To do
1 – In the discussion about education, do these statements agree with the text? Answer yes or no for each and quote the words that decide it. (a) The commenter who uses ChatGPT or Copilot says they spend less time working overall. (b) One comment calls the value of a degree very clear. (c) One comment says people faced with company metrics start gaming them.
2 – Copy the discussion about education word for word, from "Seem like it" to "is very clear.".
3 – In the discussion about education, why does the commenter who uses ChatGPT or Copilot produce more when working with those tools? Answer in one to three sentences.

Text passage
━━━━━━
That's our problem, I think. Education keeps failing to convince students of the need to be educated.

4 comments

I think that students know they need to be educated, but they also know that grading/academic success, in the form of good grades and going to prestigious universities, matters more than actual knowledge in the real world. And the funny thing is that if you teach critical reasoning to someone, there's a good chance they will use that skill to realize that the grade of the essay matters more than the actual process of writing it.

I think companies face a similar problem when they try to introduce metrics to evalute performance, either of individual employees or of whole parts of the company, and people start focusing on gaming these metrics instead of doing what's actually beneficial to the company. One reason for that is probably that it's really hard to evalute what actually beneficiates the company, and what part you played in it.

Back to students, maybe writing that essay instead of asking GPT-3 is more beneficial in the long run, but on the other hand you're also learning to use a new tech that will keep getting better, but maybe you're not learning the "value of hard work correctly", etc etc. Evaluating what's good for you is very hard, focusing on a good grade is easier and has noticable positive results. I think getting educated is very important, but I also think no one can certainly known if learning to use AI is actually a worse thing that doing stuff "yourself".

All in all, it's a very hard problem. It's trying to see the consequences of our own actions in very complex systems. And different people work differently. For example, when I use ChatGPT or Copilot, I end up spending more time overall working, and producing way more stuff even without counting what the AI "produced", because the back and forth between me and the AI is a more natural way of working for me. In the same vein, it's easier for me to write or even think by acting out a conversation. Maybe for some people it's the exact opposite and they need to be alone with their thoughts to be more productive.

Delaying gratification is hard for all of us. We're just primates doing the best we can with our limited wetware.
Seem like it would be fairly trivial to make a document writer that measured if a human was doing the typing such that it was much more likely to have been written by a human sitting and thinking at a keyboard. We do it in ad fraud detection all the time at scale with much less willing participants.
The value of a degree is very clear.

The value of an education is much less clear.

I'm saying the students are probably right.
━━━━━━
Source information
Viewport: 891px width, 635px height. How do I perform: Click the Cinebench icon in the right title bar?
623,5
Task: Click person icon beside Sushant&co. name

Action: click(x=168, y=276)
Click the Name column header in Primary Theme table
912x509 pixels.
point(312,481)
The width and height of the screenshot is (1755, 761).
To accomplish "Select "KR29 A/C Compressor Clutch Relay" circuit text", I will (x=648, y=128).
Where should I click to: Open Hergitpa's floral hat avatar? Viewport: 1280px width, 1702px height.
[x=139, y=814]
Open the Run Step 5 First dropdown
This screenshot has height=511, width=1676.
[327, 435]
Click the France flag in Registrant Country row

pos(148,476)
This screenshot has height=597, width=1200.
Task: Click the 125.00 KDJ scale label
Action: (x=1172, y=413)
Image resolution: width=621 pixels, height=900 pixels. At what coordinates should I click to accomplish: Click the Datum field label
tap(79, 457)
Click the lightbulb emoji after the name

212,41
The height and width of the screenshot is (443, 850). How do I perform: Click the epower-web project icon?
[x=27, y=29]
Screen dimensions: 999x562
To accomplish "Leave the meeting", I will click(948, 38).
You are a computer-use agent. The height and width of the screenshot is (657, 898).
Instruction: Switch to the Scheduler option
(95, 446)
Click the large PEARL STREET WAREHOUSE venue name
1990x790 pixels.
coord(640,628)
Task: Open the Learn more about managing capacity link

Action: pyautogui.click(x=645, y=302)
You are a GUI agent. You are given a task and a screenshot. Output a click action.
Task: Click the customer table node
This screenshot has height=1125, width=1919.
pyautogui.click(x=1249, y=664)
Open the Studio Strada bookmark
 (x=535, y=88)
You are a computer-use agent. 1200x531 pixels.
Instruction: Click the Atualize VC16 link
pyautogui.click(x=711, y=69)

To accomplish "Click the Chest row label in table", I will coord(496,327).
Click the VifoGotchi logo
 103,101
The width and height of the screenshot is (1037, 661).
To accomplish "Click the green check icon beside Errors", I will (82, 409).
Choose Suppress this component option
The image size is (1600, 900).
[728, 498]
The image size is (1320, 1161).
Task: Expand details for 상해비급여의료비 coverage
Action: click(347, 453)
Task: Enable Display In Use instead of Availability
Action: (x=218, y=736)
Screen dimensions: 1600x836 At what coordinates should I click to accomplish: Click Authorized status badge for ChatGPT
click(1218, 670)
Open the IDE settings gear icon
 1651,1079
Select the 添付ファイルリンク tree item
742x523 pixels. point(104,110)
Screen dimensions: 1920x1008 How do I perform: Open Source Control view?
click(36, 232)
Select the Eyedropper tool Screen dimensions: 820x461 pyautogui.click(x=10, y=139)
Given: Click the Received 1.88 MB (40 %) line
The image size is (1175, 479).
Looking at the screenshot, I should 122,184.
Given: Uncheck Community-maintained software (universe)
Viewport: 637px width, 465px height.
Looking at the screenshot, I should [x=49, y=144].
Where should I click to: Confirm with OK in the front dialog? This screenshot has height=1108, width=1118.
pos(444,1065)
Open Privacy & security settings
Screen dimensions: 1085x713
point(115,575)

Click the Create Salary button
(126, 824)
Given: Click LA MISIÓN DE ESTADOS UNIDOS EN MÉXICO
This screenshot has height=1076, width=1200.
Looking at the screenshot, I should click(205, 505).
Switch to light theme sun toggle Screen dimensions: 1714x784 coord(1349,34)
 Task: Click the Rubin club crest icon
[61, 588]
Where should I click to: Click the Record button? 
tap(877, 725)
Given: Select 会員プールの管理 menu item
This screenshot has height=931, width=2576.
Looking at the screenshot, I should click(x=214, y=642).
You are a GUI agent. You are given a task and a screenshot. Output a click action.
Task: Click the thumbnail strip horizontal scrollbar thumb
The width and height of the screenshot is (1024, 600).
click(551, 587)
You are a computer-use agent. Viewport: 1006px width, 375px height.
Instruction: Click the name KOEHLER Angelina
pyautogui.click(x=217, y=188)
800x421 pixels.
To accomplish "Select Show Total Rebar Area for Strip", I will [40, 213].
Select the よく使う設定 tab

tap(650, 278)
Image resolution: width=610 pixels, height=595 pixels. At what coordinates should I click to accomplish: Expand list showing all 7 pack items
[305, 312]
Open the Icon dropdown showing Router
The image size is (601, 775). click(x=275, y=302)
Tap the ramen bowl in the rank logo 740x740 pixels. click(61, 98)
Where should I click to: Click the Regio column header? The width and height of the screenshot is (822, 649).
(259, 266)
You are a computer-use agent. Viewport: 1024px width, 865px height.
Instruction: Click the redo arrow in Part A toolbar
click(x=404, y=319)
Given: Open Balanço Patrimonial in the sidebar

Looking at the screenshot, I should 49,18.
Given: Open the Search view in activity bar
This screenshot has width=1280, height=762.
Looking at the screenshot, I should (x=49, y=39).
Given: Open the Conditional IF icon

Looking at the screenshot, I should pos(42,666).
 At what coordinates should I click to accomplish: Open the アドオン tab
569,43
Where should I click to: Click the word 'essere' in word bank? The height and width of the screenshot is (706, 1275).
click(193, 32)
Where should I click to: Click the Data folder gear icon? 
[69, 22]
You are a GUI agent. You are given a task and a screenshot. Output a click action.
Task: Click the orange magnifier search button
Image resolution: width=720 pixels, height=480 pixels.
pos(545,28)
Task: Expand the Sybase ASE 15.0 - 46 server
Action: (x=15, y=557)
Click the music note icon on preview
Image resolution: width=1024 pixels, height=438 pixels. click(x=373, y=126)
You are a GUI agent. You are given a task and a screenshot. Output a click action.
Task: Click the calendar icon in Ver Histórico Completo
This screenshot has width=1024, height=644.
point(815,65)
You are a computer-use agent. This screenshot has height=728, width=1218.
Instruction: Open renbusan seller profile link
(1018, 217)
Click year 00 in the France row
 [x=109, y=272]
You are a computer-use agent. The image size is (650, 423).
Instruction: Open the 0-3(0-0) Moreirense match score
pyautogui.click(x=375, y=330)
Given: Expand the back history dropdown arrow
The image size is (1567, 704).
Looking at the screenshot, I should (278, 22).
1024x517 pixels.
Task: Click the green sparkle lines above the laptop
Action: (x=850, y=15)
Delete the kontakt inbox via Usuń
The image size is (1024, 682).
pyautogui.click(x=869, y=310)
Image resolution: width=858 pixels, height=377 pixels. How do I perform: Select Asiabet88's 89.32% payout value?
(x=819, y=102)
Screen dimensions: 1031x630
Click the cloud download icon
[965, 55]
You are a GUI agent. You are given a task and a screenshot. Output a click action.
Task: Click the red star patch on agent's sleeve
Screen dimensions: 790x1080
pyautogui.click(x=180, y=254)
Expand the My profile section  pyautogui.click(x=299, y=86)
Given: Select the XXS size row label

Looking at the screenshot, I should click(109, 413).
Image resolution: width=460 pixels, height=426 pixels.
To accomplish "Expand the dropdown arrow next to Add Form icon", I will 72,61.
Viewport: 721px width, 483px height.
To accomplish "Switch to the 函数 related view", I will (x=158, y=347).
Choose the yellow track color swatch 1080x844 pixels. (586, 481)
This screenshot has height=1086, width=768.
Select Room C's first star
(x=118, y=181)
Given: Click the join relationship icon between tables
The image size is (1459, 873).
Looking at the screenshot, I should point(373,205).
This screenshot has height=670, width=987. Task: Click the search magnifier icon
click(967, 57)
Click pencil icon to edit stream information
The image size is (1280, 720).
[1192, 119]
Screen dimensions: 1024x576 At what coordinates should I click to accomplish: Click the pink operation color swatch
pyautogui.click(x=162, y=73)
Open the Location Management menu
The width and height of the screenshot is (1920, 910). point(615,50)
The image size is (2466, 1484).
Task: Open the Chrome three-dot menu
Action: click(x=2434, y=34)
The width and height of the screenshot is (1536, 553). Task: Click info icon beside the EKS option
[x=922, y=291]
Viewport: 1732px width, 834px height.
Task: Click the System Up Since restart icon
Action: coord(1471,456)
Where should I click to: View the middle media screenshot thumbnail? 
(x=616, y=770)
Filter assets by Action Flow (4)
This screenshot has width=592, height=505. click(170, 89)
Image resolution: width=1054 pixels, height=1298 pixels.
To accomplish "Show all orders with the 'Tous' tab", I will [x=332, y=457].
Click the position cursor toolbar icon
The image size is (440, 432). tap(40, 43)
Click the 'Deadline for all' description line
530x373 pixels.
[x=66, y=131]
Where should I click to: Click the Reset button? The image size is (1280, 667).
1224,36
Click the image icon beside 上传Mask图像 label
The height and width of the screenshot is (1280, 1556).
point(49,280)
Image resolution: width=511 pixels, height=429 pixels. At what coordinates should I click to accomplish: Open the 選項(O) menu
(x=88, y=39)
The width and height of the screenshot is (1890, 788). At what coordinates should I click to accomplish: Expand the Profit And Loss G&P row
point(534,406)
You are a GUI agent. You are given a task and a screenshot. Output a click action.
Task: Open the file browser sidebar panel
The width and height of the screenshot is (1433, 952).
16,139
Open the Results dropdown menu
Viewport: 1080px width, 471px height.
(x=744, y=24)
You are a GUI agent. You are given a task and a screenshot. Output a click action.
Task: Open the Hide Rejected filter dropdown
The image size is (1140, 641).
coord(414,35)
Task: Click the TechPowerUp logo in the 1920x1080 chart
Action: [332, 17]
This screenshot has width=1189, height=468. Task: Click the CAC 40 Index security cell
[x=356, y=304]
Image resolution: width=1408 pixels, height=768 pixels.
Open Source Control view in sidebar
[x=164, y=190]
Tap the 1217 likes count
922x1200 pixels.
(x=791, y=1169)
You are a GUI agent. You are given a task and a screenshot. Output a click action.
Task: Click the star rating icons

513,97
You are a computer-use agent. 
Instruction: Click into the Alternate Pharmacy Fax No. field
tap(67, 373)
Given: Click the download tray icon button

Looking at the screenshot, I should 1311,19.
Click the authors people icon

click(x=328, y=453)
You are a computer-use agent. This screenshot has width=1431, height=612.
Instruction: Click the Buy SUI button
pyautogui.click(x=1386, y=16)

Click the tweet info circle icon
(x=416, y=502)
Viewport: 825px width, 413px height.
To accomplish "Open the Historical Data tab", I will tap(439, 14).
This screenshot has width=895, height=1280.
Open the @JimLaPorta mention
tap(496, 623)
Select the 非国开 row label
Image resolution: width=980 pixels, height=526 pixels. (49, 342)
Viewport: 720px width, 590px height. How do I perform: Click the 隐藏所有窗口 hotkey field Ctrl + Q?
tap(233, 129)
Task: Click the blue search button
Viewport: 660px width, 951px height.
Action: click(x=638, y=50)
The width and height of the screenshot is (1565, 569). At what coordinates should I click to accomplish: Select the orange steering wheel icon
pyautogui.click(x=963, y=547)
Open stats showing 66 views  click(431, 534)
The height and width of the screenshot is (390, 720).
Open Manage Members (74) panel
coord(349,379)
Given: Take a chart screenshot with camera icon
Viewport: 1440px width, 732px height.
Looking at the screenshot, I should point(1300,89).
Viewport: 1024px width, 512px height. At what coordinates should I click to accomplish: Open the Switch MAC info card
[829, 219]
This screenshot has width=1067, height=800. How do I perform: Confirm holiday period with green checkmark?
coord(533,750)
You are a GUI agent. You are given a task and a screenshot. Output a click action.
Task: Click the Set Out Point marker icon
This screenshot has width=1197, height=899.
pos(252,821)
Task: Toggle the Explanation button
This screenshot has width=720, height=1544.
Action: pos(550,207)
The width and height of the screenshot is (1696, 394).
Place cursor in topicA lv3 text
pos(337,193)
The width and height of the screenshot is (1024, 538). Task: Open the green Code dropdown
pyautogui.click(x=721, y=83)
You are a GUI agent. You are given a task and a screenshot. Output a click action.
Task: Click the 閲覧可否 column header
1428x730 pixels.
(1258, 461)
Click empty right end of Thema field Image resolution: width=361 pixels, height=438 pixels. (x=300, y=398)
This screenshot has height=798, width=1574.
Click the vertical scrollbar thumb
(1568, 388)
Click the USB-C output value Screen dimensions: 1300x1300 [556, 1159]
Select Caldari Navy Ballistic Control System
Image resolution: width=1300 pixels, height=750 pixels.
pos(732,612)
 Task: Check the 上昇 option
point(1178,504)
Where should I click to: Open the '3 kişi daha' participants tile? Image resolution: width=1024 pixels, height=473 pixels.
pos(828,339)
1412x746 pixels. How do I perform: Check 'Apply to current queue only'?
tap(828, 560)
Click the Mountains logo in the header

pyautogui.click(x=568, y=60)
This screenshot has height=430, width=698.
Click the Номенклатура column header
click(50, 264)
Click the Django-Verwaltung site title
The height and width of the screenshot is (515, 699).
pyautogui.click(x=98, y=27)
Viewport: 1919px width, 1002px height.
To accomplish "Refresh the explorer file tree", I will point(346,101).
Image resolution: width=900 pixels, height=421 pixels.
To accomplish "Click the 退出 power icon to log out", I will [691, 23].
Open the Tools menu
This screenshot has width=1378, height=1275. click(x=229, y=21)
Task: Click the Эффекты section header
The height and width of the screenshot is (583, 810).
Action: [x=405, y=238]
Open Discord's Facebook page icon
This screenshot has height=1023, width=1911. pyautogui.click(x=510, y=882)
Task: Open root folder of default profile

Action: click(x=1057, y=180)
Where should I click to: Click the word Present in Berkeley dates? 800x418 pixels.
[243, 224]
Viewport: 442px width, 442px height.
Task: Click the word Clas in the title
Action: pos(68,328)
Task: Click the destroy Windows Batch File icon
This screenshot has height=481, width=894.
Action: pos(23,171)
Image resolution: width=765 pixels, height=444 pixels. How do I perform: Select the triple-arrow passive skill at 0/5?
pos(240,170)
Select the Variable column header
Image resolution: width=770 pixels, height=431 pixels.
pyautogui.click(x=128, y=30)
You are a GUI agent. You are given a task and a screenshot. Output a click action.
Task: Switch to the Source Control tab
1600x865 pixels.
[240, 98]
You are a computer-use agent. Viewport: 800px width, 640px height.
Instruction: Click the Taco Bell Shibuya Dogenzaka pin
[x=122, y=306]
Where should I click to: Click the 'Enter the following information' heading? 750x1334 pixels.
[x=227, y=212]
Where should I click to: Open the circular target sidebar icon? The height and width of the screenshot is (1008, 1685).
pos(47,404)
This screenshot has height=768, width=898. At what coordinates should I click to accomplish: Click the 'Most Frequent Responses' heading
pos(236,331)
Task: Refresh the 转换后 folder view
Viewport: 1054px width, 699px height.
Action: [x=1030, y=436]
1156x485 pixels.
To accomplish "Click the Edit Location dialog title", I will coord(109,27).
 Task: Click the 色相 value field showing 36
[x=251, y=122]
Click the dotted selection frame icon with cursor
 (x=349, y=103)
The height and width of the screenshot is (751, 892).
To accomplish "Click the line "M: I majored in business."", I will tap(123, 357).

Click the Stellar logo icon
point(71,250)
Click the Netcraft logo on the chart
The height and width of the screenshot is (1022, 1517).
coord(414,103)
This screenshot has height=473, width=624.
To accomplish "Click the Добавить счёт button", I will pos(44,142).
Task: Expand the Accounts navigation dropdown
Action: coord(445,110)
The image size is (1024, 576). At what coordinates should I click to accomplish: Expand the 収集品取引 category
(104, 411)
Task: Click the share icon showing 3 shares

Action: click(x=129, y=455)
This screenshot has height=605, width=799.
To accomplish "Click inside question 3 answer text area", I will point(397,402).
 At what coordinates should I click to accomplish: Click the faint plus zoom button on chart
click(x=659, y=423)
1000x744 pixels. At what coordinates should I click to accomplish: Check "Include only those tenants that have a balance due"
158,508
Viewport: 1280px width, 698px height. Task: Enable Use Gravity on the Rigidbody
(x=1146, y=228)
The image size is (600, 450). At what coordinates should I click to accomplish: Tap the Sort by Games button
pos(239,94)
━━━━━━
Solutions to the exercise
1 –
(a) No: "I end up spending more time overall working"
(b) Yes: "The value of a degree is very clear."
(c) Yes: "people start focusing on gaming these metrics instead of doing what's actually beneficial to the company"

2 –
Seem like it would be fairly trivial to make a document writer that measured if a human was doing the typing such that it was much more likely to have been written by a human sitting and thinking at a keyboard. We do it in ad fraud detection all the time at scale with much less willing participants.
The value of a degree is very clear.

3 – The back and forth with the AI is a more natural way of working for this commenter. As a result, they spend more time working overall. They also produce much more, even without counting what the AI produced.